SOURCE MATERIAL section start

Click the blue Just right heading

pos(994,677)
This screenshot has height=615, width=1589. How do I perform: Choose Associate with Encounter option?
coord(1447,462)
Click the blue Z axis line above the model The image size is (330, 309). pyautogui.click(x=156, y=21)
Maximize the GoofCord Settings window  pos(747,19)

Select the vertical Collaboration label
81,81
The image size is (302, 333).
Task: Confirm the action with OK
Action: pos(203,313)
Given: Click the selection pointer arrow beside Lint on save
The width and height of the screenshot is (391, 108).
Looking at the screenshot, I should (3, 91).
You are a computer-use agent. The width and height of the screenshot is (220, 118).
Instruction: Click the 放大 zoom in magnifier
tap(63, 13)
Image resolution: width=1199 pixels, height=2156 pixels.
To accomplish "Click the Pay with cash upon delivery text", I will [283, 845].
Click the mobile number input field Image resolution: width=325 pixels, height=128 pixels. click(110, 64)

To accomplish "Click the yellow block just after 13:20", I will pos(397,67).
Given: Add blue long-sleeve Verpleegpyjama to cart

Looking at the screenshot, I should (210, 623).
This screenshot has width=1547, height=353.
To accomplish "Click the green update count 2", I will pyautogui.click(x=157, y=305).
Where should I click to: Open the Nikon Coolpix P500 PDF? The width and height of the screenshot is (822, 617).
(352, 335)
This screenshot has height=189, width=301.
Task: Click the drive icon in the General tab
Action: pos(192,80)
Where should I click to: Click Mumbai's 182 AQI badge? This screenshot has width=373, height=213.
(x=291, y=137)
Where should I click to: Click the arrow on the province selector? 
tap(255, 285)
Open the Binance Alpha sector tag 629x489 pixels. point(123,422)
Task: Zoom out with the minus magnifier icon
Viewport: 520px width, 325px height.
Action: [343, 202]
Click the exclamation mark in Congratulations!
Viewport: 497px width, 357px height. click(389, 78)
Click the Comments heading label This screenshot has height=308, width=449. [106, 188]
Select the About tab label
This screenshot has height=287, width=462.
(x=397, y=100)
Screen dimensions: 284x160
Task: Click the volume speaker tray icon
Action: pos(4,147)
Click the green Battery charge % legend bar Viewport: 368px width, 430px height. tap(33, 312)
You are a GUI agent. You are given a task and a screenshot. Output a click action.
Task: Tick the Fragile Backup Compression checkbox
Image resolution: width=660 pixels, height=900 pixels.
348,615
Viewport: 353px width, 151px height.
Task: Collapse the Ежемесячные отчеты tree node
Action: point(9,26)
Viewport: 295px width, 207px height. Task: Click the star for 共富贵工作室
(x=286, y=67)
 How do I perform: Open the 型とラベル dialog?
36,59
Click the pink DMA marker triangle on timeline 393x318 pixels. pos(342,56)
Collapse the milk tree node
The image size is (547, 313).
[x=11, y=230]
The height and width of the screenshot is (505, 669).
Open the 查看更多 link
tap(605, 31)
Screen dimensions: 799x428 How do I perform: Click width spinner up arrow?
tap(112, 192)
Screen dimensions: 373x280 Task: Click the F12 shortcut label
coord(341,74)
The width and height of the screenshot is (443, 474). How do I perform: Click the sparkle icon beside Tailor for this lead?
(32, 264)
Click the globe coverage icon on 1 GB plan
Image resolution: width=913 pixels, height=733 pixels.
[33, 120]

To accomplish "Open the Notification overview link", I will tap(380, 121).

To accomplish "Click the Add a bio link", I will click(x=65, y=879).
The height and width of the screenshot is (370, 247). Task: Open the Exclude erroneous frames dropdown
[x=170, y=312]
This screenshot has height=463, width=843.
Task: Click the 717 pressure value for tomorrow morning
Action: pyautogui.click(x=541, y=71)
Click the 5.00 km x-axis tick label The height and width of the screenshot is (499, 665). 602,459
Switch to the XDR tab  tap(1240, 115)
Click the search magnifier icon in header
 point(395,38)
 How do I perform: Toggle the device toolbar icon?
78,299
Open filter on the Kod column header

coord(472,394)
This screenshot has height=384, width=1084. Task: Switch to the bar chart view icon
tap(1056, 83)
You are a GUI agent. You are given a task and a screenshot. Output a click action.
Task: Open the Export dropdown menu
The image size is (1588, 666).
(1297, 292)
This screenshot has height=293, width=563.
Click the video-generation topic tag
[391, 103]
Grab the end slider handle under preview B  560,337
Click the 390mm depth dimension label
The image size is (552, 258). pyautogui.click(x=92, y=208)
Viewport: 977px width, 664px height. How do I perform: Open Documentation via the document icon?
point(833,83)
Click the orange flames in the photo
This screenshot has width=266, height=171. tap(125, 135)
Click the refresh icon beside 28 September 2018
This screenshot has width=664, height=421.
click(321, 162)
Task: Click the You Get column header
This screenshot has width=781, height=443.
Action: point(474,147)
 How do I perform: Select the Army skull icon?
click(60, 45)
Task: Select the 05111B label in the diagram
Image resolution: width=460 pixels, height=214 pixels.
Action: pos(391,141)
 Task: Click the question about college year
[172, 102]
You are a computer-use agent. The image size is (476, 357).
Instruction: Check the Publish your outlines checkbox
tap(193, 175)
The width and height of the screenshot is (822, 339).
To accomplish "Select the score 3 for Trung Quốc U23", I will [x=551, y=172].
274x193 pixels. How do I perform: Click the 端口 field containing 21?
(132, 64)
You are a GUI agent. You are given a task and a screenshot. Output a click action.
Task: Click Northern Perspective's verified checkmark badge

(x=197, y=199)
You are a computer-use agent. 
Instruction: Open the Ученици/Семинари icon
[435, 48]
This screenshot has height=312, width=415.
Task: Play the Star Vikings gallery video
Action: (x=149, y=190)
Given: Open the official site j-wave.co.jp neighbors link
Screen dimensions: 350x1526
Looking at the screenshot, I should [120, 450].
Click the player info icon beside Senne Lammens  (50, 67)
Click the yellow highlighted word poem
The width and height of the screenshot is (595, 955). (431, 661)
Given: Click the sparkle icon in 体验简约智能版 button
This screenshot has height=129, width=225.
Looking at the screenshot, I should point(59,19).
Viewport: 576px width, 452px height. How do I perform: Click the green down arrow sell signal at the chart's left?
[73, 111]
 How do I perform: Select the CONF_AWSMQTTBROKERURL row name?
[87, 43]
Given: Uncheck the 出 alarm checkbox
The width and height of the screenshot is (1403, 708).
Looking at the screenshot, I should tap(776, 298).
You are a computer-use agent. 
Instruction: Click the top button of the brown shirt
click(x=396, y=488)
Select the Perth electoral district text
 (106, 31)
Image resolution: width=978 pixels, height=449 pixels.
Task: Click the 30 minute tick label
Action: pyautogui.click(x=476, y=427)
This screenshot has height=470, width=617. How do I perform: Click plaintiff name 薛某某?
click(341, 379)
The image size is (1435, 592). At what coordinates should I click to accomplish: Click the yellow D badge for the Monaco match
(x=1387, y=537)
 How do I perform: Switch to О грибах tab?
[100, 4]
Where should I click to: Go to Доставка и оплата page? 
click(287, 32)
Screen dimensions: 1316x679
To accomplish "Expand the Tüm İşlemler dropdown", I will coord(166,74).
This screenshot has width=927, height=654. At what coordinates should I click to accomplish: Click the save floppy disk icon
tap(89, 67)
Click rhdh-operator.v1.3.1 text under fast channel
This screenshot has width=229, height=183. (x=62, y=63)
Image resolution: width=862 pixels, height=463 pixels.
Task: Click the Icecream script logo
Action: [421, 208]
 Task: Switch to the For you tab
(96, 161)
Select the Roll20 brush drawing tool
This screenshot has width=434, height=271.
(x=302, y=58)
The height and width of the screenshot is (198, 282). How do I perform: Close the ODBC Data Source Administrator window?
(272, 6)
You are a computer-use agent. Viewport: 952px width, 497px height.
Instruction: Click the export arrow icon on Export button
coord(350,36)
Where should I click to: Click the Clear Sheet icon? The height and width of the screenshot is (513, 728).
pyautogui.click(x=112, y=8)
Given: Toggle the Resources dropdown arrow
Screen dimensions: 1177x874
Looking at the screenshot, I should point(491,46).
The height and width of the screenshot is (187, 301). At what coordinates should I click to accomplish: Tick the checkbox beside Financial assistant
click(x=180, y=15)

SOURCE MATERIAL section end

THE TASK: Within the records above, count each line holding "axis". Write down only the number.

OUTPUT OF THE TASK: 2